Dataset License/Download

[Baidu Drive]

Dataset Information

PMR features a vast collection of data from 54 subjects interacting across 13 urban settings with 7 objects, encompassing 12,138 sequences with diverse weather conditions and vehicle speeds. Please find more detailed statistics in our paper.

frames train val test total
Third_view 948545 271013 135506 1355064
Ego_view 158091 45169 22584 225844
  • Third_view: Synchronized frames of pedetrians captured from viechles with various speeds and perspectives in the Carla simulator.
  • Ego_view: Egocentric frames captured from the pedetrians' perspective, which is also synchronized with the Third_view frames and all kinds of annotations.

Dataset Documentation

Info files

Third-person view data streams

PMR
├── output_$date$
│    ├── id$id$_m$mode$_w$weather$_s$scene$
│    │   ├── view$view$
│    │   │   ├── xxxxx.jpg
│    │   │   ├── ...
│    │   ├── ...
│    ├── ...
  • $date$: Third-person view frames captured on $date$.
  • $id$: Third-person frames captured from subject $id$.
  • $mode$: Different veichle modes under a specific $scene$.
  • $view$:
  • xxxxx.jpg: frame for timestamp xxxxx, which is synchronized with the egocentric frames and annotations.

Egocentric view data streams

PMR
├── egoviews_aligned    
│    ├── output_$date$
│    │   ├── id$id$_m$mode$_w$weather$_s$scene$
│    │   │   ├── xxxxx.jpg
│    │   │   ├── ...
│    │   ├── ...
│    ├── ...
  • egocentric RGB frames enjoys the same structure (except the inner $file$ subforder since we record each sequence with muliple perspectives for third-person view while single for egocentric view) and timestamp as the third-person view frames under.

Annotation files

PMR
├── annots    
│    ├── output_$date$
│    │   ├── id$id$_m$mode$_w$weather$_s$scene$.pkl
│    │   ├── ...
│    ├── ...

We reorganize all annotations for one sequence into a single pickle file.
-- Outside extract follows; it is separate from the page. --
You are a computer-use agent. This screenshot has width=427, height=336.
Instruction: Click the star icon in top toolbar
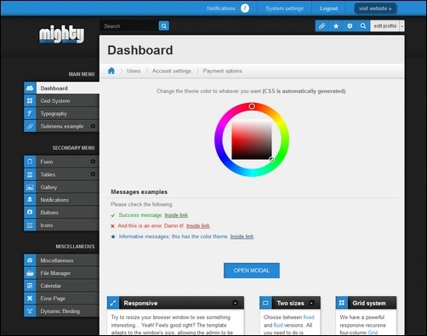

The file naming methods is consistent to the third-person view frames and egocentric view frames, and has an inner architecture as following:

id$id$_m$mode$_w$weather$_s$scene$.pkl
├── annots    
│    ├── cam_extrinsics
│    │   ├── view1
│    │   ├── view1_side
│    │   ├── ...(view$view$)
│    ├── lidar
│    │   ├── lidar1
│    │   │    ├── lidar_extrinsics
│    │   │    ├── ped_lidar_points
│    │   │    ├── semantic_lidar_points
│    │   ├── lidar2
│    │   │    ├── lidar_extrinsics
│    │   │    ├── ped_lidar_points
│    │   │    ├── semantic_lidar_points
│    ├── smplx
│    ├── timestamp
│    ├── kpts3d
│    ├── instrinsics
│ ....

Visualization Code

Getting started

This code was tested on Ubuntu 22.04 LTS and requires a CUDA-capable GPU.

  1. Clone repository and submodules

  2. Set up conda environment. Run

    source install.sh
    
  3. Download models from here. Run

    ./download_models.sh
    

    or

    gdown https://drive.google.com/uc?id=1GXAd-45GzGYNENKgQxFQ4PHrBp8wDRlW
    unzip -q slahmr_dependencies.zip
    rm slahmr_dependencies.zip
    

    All models and checkpoints should have been unpacked in _DATA.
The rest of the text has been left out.